When it would yield a class method object, it is transformed into a bound user-defined method object whose im_class and im_self attributes are both C.

in the Reference

And I did an EX.

>>> class C(object) :
...     @classmethod
...     def cm(cls) : print cls
... 
>>> C.cm
<bound method type.cm of <class '__main__.C'>>
>>> C.cm.im_self
<class '__main__.C'>
>>> C.cm.im_class
<type 'type'>

It's not hard for me to understand the phenomenon. But unfortunately, in the reference, it's told that im_self should be the same as im_class. How to explain the inconsistency?

Was it helpful?

Solution

I read that the same way you do. It appears that what Python is actually doing is not exactly what the documentation says.

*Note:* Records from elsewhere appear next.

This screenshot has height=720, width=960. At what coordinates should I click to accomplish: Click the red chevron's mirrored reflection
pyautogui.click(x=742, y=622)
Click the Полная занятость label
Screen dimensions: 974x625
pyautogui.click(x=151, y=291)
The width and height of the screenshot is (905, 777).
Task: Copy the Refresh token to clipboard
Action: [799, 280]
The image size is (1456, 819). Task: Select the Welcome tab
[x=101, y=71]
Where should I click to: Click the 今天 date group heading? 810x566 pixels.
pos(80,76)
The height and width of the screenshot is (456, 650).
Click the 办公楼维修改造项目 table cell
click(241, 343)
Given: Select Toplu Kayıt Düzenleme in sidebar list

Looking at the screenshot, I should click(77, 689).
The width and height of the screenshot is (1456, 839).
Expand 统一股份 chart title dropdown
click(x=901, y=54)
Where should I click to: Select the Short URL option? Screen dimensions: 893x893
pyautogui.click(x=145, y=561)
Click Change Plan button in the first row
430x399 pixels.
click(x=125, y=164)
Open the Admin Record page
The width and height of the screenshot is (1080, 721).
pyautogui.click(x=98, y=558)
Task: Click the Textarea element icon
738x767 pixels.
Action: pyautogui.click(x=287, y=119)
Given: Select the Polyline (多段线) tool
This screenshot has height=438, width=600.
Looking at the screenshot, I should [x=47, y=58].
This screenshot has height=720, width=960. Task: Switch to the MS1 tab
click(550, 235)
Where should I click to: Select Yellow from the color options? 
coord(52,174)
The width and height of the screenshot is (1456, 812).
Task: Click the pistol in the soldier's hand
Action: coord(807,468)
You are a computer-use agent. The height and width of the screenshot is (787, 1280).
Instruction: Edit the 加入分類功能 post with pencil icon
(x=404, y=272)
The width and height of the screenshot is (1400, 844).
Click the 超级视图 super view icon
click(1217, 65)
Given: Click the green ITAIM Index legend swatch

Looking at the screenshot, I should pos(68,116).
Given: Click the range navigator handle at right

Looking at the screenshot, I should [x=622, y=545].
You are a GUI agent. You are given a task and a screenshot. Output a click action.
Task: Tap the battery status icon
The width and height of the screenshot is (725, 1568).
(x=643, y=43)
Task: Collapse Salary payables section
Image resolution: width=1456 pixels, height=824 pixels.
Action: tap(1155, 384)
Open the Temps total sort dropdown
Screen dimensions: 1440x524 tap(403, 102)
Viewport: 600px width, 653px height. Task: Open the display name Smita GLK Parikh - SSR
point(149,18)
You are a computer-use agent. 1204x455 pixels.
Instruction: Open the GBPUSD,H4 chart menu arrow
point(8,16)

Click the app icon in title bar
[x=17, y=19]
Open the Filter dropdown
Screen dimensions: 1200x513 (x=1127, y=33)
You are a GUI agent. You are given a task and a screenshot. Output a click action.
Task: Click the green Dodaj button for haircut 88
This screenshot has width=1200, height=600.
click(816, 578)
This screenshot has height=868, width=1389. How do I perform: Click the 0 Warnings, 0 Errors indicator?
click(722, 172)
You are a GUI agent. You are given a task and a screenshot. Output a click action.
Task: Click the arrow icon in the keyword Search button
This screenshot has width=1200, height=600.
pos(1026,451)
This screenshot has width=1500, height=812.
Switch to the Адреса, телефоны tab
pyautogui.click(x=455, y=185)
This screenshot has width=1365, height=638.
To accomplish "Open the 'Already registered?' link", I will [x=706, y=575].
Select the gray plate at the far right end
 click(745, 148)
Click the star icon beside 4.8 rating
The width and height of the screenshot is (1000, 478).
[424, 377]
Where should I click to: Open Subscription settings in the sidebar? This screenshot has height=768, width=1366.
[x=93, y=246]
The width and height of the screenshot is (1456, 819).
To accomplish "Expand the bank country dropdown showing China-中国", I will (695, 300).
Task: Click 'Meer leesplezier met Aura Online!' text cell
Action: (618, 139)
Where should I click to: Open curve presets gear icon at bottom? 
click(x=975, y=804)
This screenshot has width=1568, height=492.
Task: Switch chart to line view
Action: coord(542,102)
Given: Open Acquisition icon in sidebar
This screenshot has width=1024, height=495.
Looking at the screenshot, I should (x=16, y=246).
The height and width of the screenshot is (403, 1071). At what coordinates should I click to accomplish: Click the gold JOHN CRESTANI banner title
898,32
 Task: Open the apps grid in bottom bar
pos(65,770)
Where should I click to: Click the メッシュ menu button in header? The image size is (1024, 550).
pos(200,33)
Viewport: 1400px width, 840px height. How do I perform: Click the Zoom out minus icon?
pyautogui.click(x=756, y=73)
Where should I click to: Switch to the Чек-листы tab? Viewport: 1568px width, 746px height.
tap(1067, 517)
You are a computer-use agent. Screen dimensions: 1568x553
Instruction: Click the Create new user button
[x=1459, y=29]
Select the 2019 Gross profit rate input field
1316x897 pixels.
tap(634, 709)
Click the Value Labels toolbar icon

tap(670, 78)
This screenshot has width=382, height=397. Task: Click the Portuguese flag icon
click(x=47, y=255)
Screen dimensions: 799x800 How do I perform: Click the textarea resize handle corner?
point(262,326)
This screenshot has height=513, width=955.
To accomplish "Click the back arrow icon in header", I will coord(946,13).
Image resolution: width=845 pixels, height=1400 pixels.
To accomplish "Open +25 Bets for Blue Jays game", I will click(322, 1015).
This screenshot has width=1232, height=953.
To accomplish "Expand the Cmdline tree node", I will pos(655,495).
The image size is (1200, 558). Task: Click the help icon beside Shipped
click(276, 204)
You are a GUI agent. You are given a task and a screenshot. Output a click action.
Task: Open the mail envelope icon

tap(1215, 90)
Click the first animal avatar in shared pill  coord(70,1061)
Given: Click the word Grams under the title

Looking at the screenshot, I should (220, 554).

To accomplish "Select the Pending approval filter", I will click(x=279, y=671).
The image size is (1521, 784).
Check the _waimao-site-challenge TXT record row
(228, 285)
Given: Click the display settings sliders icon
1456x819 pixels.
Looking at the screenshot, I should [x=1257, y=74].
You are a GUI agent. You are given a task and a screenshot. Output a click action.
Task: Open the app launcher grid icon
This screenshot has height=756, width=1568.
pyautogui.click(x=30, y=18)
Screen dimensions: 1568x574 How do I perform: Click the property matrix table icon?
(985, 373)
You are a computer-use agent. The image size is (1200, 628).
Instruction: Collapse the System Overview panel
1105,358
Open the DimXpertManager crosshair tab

It sets im_self to the class, and im_class to the class's type, i.e., its metaclass. The default metaclass for classes in Python is type. This is analogous to what happens with methods that are bound to instances: im_self is the instance and im_class is the type of the instance. In the case of @classmethod, in other words, the class is treated as the instance (which it is; it's an instance of type).

Possibly the behavior was changed without the documentation being updated, or the documentation was just wrong to begin with. I write documentation for a living and I can confirm that it is almost impossible to keep it 100% correct for something the size of Python -- especially for obscure details like this one.

The Python developers have a procedure for reporting bugs in the documentation. Give it a try!